Method comparison studies were conducted using the ARCHITECT i2000SR as the comparison method because it has been demonstrated that this method is equimolar and well standardized to the WHO PSA standard for measuring tPSA and fPSA concentrations.[16,17] Passing-Bablok analysis was performed using Analyse-It, version 1.71 (Analyse-It Software, Leeds, England). The intermethod difference was estimated by using the equation:
Difference = [(a + b) × Xc] – Xc
where a is the y-intercept, b is the slope (as determined from the Passing-Bablok analysis), and Xc is the critical concentration. Critical concentrations of 2.5, 4.0, and 10.0 ng/mL (2.5, 4.0, and 10.0 µg/L) were chosen for tPSA and 15%, 20%, and 25% for percentage of fPSA. A 10% relative bias limit was chosen based on studies by Roddam et al[16,20] that demonstrated that bias of more than 10% significantly impacts the clinical classification of patients.
The Wilcoxon signed rank test was used to evaluate PSA paired comparisons for all samples (PSA, fPSA, and percentage of fPSA) on each method vs the ARCHITECT i2000SR. The κ statistic was used to evaluate concordance with the comparison method at the critical cutoffs of 2.5 and 4.0 ng/mL (2.5 and 4.0 µg/L) for tPSA and 15%, 20%, and 25% for percentage of fPSA. The Wilcoxon signed rank test was performed using R software package, version 2.5 (R Foundation for Statistical Computing, 2007), and κ values were calculated using SAS software v.9.1.3 (SAS Institute, Cary, NC).
Results for tPSA for the 6 automated methods and the ARCHITECT i2000SR comparison method are shown Figure 1. The slopes ranged from 0.836 to 1.143 for the ADVIA Centaur and VITROS ECi methods, respectively.

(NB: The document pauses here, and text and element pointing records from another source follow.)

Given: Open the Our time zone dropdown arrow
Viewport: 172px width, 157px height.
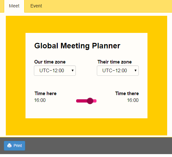Looking at the screenshot, I should click(73, 71).
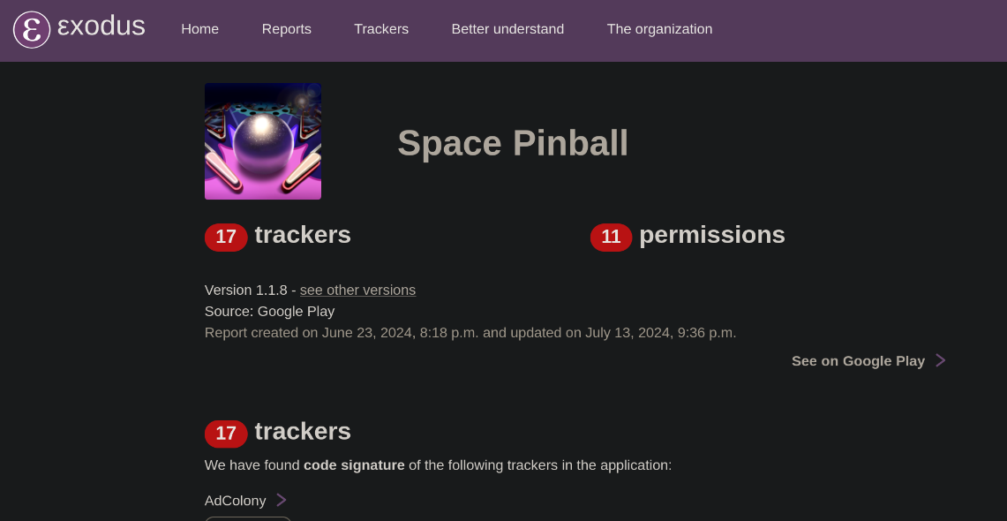Image resolution: width=1007 pixels, height=521 pixels.
Task: Open the Home menu item
Action: tap(199, 29)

The y-intercepts ranged from –0.02 to 0.34 ng/mL for the AxSYM and VITROS ECi methods, respectively. The correlation coefficients ranged from 0.95 to 0.97. Results for fPSA for 5 methods and the ARCHITECT i2000SR comparison method are shown Figure 2. The slopes ranged from 0.870 to 1.046 for the UniCel DxI 800 and AxSYM methods, respectively. The y-intercepts ranged from 0.02 ng/mL for the AxSYM and IMMULITE 2000 methods to 0.23 ng/mL for the Modular E170 method. The correlation coefficients ranged from 0.87 to 0.99 for the IMMULITE 2000 and AxSYM methods, respectively. Results for the percentage of fPSA for 5 methods and the ARCHITECT i2000SR comparison method are shown Figure 3. The slopes ranged from 0.728 to 1.080 for the UniCel DxI 800 and AxSYM methods, respectively. The y-intercepts ranged from –0.32% to 6.64% for the AxSYM and Modular E170 methods, respectively. The correlation coefficients ranged from 0.89 to 0.97, for the IMMULITE and AxSYM methods, respectively.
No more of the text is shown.